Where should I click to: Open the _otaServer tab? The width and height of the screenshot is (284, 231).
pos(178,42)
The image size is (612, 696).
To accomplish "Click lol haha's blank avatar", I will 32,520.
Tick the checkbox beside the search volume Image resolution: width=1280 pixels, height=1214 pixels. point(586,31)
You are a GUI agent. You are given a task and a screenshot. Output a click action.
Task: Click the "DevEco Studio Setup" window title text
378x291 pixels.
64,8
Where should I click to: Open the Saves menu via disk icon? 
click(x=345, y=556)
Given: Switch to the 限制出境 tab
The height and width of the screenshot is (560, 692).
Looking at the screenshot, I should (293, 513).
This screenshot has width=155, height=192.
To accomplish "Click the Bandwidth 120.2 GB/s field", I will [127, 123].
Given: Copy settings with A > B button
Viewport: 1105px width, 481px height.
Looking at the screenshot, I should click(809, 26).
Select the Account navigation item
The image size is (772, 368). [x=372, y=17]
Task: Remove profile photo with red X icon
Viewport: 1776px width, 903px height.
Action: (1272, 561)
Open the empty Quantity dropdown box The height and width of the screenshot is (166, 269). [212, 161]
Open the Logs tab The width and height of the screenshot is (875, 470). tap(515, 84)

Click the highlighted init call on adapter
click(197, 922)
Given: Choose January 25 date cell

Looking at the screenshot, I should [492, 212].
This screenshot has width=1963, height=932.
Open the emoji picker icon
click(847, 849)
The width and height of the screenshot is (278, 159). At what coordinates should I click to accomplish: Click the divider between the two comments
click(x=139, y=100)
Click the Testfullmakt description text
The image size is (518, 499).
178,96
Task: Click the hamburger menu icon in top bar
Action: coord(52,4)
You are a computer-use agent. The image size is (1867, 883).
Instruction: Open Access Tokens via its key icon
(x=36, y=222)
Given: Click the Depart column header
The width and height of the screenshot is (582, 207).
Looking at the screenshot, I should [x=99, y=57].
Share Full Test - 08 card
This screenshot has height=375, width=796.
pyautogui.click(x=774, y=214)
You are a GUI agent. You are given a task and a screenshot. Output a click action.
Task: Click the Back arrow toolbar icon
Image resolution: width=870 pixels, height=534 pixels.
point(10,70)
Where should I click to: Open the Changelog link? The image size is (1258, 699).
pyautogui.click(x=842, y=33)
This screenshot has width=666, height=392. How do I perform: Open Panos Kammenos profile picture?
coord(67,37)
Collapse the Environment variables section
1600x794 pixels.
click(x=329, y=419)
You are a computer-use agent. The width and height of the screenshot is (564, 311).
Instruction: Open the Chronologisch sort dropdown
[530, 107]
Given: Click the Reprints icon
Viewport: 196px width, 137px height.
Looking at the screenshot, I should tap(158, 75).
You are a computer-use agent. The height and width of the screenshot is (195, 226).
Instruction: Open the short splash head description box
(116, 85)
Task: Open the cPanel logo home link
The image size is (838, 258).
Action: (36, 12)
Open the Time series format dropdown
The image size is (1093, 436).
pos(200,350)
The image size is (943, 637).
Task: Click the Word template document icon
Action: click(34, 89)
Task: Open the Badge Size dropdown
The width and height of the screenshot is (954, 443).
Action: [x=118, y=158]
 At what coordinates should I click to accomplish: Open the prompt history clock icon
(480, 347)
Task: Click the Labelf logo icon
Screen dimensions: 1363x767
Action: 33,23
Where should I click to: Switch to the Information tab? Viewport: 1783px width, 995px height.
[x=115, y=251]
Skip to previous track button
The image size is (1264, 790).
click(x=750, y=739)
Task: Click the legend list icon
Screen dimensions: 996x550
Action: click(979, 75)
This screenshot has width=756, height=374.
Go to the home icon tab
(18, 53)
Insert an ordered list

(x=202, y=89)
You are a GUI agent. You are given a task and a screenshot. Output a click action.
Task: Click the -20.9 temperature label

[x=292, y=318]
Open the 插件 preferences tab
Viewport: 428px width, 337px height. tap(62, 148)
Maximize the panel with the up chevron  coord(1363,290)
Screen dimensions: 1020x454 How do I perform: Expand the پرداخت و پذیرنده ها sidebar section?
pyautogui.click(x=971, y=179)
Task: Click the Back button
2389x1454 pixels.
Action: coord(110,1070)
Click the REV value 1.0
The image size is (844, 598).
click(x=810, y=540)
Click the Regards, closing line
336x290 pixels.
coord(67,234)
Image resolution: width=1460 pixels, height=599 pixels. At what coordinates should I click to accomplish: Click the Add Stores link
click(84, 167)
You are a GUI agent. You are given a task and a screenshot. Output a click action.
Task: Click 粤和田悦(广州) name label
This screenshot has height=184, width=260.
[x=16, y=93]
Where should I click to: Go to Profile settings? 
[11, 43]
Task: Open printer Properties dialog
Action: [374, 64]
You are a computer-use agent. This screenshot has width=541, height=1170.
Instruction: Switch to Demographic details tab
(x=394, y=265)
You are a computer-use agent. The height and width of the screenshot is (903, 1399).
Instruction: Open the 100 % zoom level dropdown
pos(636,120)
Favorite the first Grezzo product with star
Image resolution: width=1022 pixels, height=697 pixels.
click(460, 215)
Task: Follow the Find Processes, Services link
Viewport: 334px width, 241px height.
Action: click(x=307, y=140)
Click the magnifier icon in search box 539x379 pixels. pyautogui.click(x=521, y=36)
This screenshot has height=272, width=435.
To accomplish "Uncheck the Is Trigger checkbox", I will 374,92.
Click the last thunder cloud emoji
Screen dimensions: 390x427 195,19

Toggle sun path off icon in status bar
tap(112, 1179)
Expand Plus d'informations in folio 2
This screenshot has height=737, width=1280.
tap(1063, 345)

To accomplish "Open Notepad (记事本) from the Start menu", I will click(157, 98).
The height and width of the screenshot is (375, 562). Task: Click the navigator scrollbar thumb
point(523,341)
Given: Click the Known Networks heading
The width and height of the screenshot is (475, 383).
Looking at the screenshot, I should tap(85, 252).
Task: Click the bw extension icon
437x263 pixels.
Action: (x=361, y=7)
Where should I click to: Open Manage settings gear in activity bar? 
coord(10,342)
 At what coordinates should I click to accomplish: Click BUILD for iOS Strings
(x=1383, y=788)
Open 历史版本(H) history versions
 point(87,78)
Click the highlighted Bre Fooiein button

GIVEN TASK: Repeat all of the entries above word for word, leaving nothing out and changing nothing.

TASK RESULT:
Where should I click to: Open the _otaServer tab? The width and height of the screenshot is (284, 231).
pos(178,42)
The image size is (612, 696).
To accomplish "Click lol haha's blank avatar", I will 32,520.
Tick the checkbox beside the search volume Image resolution: width=1280 pixels, height=1214 pixels. point(586,31)
You are a GUI agent. You are given a task and a screenshot. Output a click action.
Task: Click the "DevEco Studio Setup" window title text
378x291 pixels.
64,8
Where should I click to: Open the Saves menu via disk icon? 
click(x=345, y=556)
Given: Switch to the 限制出境 tab
The height and width of the screenshot is (560, 692).
Looking at the screenshot, I should (293, 513).
This screenshot has width=155, height=192.
To accomplish "Click the Bandwidth 120.2 GB/s field", I will [127, 123].
Given: Copy settings with A > B button
Viewport: 1105px width, 481px height.
Looking at the screenshot, I should click(809, 26).
Select the Account navigation item
The image size is (772, 368). [x=372, y=17]
Task: Remove profile photo with red X icon
Viewport: 1776px width, 903px height.
Action: (1272, 561)
Open the empty Quantity dropdown box The height and width of the screenshot is (166, 269). [212, 161]
Open the Logs tab The width and height of the screenshot is (875, 470). tap(515, 84)

Click the highlighted init call on adapter
click(197, 922)
Given: Choose January 25 date cell

Looking at the screenshot, I should [492, 212].
This screenshot has width=1963, height=932.
Open the emoji picker icon
click(847, 849)
The width and height of the screenshot is (278, 159). At what coordinates should I click to accomplish: Click the divider between the two comments
click(x=139, y=100)
Click the Testfullmakt description text
The image size is (518, 499).
178,96
Task: Click the hamburger menu icon in top bar
Action: coord(52,4)
You are a computer-use agent. The image size is (1867, 883).
Instruction: Open Access Tokens via its key icon
(x=36, y=222)
Given: Click the Depart column header
The width and height of the screenshot is (582, 207).
Looking at the screenshot, I should [x=99, y=57].
Share Full Test - 08 card
This screenshot has height=375, width=796.
pyautogui.click(x=774, y=214)
You are a GUI agent. You are given a task and a screenshot. Output a click action.
Task: Click the Back arrow toolbar icon
Image resolution: width=870 pixels, height=534 pixels.
point(10,70)
Where should I click to: Open the Changelog link? The image size is (1258, 699).
pyautogui.click(x=842, y=33)
This screenshot has width=666, height=392. How do I perform: Open Panos Kammenos profile picture?
coord(67,37)
Collapse the Environment variables section
1600x794 pixels.
click(x=329, y=419)
You are a computer-use agent. The width and height of the screenshot is (564, 311).
Instruction: Open the Chronologisch sort dropdown
[530, 107]
Given: Click the Reprints icon
Viewport: 196px width, 137px height.
Looking at the screenshot, I should tap(158, 75).
You are a computer-use agent. The height and width of the screenshot is (195, 226).
Instruction: Open the short splash head description box
(116, 85)
Task: Open the cPanel logo home link
The image size is (838, 258).
Action: (36, 12)
Open the Time series format dropdown
The image size is (1093, 436).
pos(200,350)
The image size is (943, 637).
Task: Click the Word template document icon
Action: click(34, 89)
Task: Open the Badge Size dropdown
The width and height of the screenshot is (954, 443).
Action: [x=118, y=158]
 At what coordinates should I click to accomplish: Open the prompt history clock icon
(480, 347)
Task: Click the Labelf logo icon
Screen dimensions: 1363x767
Action: 33,23
Where should I click to: Switch to the Information tab? Viewport: 1783px width, 995px height.
[x=115, y=251]
Skip to previous track button
The image size is (1264, 790).
click(x=750, y=739)
Task: Click the legend list icon
Screen dimensions: 996x550
Action: click(979, 75)
This screenshot has width=756, height=374.
Go to the home icon tab
(18, 53)
Insert an ordered list

(x=202, y=89)
You are a GUI agent. You are given a task and a screenshot. Output a click action.
Task: Click the -20.9 temperature label

[x=292, y=318]
Open the 插件 preferences tab
Viewport: 428px width, 337px height. tap(62, 148)
Maximize the panel with the up chevron  coord(1363,290)
Screen dimensions: 1020x454 How do I perform: Expand the پرداخت و پذیرنده ها sidebar section?
pyautogui.click(x=971, y=179)
Task: Click the Back button
2389x1454 pixels.
Action: coord(110,1070)
Click the REV value 1.0
The image size is (844, 598).
click(x=810, y=540)
Click the Regards, closing line
336x290 pixels.
coord(67,234)
Image resolution: width=1460 pixels, height=599 pixels. At what coordinates should I click to accomplish: Click the Add Stores link
click(84, 167)
You are a GUI agent. You are given a task and a screenshot. Output a click action.
Task: Click 粤和田悦(广州) name label
This screenshot has height=184, width=260.
[x=16, y=93]
Where should I click to: Go to Profile settings? 
[11, 43]
Task: Open printer Properties dialog
Action: [374, 64]
You are a computer-use agent. This screenshot has width=541, height=1170.
Instruction: Switch to Demographic details tab
(x=394, y=265)
You are a computer-use agent. The height and width of the screenshot is (903, 1399).
Instruction: Open the 100 % zoom level dropdown
pos(636,120)
Favorite the first Grezzo product with star
Image resolution: width=1022 pixels, height=697 pixels.
click(460, 215)
Task: Follow the Find Processes, Services link
Viewport: 334px width, 241px height.
Action: click(x=307, y=140)
Click the magnifier icon in search box 539x379 pixels. pyautogui.click(x=521, y=36)
This screenshot has height=272, width=435.
To accomplish "Uncheck the Is Trigger checkbox", I will 374,92.
Click the last thunder cloud emoji
Screen dimensions: 390x427 195,19

Toggle sun path off icon in status bar
tap(112, 1179)
Expand Plus d'informations in folio 2
This screenshot has height=737, width=1280.
tap(1063, 345)

To accomplish "Open Notepad (记事本) from the Start menu", I will click(157, 98).
The height and width of the screenshot is (375, 562). Task: Click the navigator scrollbar thumb
point(523,341)
Given: Click the Known Networks heading
The width and height of the screenshot is (475, 383).
Looking at the screenshot, I should tap(85, 252).
Task: Click the bw extension icon
437x263 pixels.
Action: (x=361, y=7)
Where should I click to: Open Manage settings gear in activity bar? 
coord(10,342)
 At what coordinates should I click to accomplish: Click BUILD for iOS Strings
(x=1383, y=788)
Open 历史版本(H) history versions
 point(87,78)
Click the highlighted Bre Fooiein button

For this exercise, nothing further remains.